(Word and element location data)
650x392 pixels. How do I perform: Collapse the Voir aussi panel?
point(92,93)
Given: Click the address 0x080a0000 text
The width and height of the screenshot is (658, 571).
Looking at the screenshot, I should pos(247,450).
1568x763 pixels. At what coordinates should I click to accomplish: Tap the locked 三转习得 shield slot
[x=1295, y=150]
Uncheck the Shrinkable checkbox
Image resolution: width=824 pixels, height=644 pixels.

■ **GIVEN PROBLEM**:
Please count the lines in the records that contain the word "height" and reply with only that number.

■ **RESPONSE TO THIS EXERCISE**:
2